**Description of the task**
Read the records below and copy each line that contains "page".

BEGIN Listed records

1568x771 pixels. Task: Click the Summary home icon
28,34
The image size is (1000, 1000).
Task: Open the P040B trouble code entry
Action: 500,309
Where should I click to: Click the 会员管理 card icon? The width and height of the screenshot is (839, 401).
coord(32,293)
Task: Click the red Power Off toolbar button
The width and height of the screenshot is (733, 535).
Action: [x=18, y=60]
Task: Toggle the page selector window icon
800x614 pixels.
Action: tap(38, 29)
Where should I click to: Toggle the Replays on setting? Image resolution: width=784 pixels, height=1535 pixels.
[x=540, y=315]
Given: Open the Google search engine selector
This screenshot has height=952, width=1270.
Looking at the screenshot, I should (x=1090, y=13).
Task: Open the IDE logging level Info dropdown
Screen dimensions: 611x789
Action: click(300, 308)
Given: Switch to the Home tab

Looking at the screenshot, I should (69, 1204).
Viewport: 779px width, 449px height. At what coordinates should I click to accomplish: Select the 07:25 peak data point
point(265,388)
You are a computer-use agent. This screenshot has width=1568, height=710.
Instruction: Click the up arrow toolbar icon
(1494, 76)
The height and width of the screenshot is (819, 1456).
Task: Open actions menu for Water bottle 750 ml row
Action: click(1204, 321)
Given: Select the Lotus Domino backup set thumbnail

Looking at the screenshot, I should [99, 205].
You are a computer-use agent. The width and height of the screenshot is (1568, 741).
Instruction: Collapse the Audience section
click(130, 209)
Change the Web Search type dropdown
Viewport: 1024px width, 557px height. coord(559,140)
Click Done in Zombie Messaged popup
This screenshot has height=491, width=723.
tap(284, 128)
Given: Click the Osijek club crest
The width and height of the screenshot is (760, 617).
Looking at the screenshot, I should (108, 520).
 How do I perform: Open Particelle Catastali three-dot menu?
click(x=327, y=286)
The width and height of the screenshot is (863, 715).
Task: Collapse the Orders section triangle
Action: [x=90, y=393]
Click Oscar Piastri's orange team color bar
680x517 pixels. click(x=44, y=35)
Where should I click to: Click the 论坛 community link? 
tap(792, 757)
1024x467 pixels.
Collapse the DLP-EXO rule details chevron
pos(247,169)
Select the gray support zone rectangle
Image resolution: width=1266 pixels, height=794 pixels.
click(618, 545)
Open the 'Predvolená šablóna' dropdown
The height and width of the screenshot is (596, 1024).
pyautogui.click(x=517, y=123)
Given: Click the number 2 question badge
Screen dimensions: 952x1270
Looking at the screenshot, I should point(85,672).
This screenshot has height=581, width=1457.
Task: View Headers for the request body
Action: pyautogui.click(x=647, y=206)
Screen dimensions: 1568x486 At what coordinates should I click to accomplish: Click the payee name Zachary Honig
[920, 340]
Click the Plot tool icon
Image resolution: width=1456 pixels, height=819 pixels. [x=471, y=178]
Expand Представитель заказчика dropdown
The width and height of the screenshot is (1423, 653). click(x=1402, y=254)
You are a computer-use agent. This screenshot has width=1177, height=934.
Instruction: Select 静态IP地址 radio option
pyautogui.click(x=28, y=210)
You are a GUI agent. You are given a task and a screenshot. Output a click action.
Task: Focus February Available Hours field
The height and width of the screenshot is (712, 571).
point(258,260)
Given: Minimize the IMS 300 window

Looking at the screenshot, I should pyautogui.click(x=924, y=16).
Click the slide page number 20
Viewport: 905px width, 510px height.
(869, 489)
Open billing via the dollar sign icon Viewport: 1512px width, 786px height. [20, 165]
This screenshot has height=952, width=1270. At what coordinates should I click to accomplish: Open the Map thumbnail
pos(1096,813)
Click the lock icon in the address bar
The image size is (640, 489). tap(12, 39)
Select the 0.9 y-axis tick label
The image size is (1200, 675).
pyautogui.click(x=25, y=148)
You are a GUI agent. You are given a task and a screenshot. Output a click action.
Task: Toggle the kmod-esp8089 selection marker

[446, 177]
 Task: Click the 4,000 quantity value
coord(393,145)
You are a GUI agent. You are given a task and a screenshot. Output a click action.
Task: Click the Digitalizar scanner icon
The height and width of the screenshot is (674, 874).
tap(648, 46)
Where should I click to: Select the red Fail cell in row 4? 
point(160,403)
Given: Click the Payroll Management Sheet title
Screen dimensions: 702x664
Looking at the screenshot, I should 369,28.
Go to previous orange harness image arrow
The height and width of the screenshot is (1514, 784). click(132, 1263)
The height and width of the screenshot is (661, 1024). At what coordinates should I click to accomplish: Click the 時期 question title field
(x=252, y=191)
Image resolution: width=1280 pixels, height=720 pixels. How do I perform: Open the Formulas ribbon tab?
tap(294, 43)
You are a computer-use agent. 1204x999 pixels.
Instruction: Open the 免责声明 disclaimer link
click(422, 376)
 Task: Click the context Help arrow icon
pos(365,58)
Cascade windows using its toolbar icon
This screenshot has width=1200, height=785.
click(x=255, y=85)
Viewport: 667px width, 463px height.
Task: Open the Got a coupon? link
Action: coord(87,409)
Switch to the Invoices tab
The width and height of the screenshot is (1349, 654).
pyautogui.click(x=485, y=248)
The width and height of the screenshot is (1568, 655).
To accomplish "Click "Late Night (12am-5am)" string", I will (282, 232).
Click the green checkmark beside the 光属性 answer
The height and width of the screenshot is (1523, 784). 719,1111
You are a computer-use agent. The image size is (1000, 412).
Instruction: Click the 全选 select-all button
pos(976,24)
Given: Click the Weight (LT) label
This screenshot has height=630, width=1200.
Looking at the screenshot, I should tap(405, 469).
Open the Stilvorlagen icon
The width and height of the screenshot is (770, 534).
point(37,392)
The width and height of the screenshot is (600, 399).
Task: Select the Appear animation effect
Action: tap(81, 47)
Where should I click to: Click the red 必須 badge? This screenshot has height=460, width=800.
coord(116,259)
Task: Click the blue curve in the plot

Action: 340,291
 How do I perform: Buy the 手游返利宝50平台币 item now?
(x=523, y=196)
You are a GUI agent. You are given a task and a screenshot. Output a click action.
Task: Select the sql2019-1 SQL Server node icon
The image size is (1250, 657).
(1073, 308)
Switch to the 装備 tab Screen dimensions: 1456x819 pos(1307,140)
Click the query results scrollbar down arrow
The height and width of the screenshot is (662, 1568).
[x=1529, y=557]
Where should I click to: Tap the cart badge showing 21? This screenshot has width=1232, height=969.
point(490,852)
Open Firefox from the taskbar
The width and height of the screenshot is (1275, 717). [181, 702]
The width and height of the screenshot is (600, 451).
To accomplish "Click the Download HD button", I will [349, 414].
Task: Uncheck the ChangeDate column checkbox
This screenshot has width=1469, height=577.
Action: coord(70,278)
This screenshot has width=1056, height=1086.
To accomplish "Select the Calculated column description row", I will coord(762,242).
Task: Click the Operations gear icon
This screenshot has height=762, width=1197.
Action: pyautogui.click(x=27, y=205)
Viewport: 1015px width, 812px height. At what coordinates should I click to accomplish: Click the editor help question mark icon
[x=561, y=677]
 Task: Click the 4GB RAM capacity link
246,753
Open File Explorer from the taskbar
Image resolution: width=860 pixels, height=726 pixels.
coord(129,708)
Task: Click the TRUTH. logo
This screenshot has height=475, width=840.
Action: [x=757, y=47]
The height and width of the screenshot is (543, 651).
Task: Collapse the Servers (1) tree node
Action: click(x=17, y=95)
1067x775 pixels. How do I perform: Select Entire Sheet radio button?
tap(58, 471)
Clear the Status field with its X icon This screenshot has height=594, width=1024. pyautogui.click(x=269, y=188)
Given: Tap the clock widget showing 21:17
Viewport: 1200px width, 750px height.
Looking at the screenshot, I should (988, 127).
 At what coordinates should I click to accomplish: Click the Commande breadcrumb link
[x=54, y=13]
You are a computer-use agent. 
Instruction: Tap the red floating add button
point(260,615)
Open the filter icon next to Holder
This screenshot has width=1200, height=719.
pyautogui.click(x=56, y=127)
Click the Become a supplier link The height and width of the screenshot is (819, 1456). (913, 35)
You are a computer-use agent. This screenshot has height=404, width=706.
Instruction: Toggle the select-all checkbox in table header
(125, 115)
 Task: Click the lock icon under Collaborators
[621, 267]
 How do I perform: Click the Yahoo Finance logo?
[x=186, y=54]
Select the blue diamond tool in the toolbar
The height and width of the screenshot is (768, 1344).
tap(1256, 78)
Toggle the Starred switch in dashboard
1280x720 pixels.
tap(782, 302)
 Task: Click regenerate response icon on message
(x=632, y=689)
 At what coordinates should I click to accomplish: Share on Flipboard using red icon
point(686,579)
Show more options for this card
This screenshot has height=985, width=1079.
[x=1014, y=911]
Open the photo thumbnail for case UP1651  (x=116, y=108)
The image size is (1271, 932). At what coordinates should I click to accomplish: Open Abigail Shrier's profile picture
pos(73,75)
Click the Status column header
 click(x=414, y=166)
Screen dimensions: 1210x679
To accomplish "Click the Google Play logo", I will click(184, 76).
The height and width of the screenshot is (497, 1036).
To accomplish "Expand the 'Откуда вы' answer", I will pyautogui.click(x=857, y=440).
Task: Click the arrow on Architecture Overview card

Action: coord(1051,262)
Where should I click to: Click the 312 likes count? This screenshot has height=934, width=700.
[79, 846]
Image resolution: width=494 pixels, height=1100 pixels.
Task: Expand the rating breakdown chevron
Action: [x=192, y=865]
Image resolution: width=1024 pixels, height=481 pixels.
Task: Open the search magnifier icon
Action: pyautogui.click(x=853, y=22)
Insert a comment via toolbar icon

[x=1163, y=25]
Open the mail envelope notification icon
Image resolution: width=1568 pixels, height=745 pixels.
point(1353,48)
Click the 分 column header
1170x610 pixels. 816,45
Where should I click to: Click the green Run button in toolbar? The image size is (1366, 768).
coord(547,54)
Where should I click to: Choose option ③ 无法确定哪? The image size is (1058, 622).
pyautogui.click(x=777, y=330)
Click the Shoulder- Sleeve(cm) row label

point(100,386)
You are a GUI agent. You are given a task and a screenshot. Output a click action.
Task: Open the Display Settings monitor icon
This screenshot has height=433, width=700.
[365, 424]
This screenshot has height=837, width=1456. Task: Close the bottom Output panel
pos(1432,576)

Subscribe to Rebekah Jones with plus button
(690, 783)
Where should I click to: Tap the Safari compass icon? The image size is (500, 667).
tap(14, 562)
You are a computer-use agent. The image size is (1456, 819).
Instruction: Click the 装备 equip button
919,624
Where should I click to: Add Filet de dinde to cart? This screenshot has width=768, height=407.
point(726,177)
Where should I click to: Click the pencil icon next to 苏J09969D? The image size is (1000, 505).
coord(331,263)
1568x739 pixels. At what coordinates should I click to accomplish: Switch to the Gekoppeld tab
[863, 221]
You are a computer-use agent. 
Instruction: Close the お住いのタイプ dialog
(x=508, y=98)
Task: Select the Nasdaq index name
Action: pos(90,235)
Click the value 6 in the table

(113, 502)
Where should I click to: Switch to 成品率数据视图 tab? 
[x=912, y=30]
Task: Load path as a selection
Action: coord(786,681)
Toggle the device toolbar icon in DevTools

END Listed records

**Response below**
Task: Toggle the page selector window icon
Click the slide page number 20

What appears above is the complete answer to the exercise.